Respected authority declares that an absolute immunity to publish defamatory matter exists for "a governor or other superior executive officer of a state." 3 Restatement (Second) of Torts 591(b) (1977). In dictum, this jurisdiction has asserted that absolute privilege applies to "acts of important government executives." ENGELMOHR v. BACHE, 66 Wn.2d 103, 104, 401 P.2d 346 (1965).

The Public Disclosure Commission was created by passage of Initiative Measure No. 276, effective January 1, 1973. By statute, the Commission is composed of five members (commissioners) who are appointed by the Governor with the consent of the Senate. RCW 42.17.350. Their statutory responsibilities include enforcement of the Public Disclosure Law. RCW 42.17.360. The first two statutory declarations of public policy of that law specify:

"     (1) That political campaign and lobbying contributions and expenditures be fully disclosed to the public and that secrecy is to be avoided.

(2) That the people have the right to expect from their elected representatives at all levels of government the utmost of integrity, honesty, and fairness in their dealings. RCW 42.17.010(1) and (2).

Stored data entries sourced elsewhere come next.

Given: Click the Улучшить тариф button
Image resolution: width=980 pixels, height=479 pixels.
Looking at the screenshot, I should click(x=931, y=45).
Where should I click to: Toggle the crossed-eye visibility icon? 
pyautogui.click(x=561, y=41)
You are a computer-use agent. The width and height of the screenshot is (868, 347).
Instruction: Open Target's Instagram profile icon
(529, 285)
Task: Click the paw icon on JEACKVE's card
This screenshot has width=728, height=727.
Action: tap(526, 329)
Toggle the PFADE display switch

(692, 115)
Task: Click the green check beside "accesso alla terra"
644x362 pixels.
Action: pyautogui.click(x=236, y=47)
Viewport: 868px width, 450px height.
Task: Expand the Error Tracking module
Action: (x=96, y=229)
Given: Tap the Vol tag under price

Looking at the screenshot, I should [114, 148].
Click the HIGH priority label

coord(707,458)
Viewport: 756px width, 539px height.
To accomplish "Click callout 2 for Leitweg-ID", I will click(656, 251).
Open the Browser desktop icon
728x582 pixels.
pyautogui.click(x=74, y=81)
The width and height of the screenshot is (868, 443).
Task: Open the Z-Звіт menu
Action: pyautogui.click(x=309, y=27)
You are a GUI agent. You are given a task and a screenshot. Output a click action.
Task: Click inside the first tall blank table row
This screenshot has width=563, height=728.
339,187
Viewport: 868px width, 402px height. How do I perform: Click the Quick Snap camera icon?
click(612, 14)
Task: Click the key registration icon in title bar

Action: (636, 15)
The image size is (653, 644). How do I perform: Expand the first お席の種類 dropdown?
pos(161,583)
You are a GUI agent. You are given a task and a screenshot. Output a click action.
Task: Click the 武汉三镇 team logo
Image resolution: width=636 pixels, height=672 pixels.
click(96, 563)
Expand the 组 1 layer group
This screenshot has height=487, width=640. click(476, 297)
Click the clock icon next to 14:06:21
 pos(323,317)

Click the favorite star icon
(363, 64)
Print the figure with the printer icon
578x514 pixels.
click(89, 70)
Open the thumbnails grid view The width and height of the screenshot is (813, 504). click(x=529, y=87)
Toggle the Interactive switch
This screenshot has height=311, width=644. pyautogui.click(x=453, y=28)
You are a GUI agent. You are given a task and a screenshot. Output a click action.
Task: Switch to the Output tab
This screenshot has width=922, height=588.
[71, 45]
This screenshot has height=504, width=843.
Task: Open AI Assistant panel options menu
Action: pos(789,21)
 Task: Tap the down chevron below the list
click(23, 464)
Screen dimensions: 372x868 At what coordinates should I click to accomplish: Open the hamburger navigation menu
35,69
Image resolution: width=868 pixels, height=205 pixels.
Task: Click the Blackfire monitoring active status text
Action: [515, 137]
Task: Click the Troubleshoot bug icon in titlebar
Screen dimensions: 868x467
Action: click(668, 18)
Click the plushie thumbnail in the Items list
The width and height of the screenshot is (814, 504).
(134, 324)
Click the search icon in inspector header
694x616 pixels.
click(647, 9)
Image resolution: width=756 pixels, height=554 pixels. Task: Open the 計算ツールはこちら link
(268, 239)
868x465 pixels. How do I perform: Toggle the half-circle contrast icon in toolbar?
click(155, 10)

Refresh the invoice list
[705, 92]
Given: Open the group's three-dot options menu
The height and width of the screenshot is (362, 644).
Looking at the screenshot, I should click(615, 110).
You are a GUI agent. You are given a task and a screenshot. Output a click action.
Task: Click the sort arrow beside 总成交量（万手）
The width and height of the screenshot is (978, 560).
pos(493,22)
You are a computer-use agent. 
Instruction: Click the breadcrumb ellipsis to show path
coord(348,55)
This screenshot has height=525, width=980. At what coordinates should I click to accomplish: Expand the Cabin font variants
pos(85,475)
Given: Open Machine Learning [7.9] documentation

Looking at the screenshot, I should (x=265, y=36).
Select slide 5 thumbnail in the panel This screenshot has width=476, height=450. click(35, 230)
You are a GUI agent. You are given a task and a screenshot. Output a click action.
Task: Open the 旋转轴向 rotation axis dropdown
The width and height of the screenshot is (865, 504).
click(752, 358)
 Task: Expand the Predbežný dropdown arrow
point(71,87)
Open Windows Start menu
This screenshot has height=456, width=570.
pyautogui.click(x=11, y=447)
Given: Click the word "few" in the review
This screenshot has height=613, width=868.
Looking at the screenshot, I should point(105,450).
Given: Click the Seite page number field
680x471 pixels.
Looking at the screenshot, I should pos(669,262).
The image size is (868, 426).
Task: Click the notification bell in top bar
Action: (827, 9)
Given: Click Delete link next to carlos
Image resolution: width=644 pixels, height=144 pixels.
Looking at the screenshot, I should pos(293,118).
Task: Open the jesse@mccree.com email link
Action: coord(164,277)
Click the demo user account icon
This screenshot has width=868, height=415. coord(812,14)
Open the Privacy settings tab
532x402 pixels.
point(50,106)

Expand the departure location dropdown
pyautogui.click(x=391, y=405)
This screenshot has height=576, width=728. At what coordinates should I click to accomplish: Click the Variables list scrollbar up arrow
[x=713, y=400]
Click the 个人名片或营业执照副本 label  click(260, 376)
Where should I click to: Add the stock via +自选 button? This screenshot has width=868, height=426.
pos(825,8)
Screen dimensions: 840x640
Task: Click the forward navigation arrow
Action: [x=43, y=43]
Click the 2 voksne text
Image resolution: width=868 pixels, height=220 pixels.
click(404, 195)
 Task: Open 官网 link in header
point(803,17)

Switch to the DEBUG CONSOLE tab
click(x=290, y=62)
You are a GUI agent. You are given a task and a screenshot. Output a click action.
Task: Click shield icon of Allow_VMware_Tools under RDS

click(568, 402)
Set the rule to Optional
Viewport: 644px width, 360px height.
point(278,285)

There is no doubt that the commissioners and their chief administrative officer are superior executive officers of the State of Washington. Additionally, their actions in releasing to the news media names of candidates for public office who had failed to comply with the Public Disclosure Law had a more than tenuous relation to their official duties. We hold that their release of information to the media indicating that Mr. Sidor had not complied with the disclosure law was absolutely privileged.

Judgment affirmed.

CONCURRING JUDGES:

Pearson, C.J., and Reed, J., concur.

POST-OPINION INFORMATION:

Reconsideration denied February 4, 1980. Review denied by Supreme Court April 3, 1980.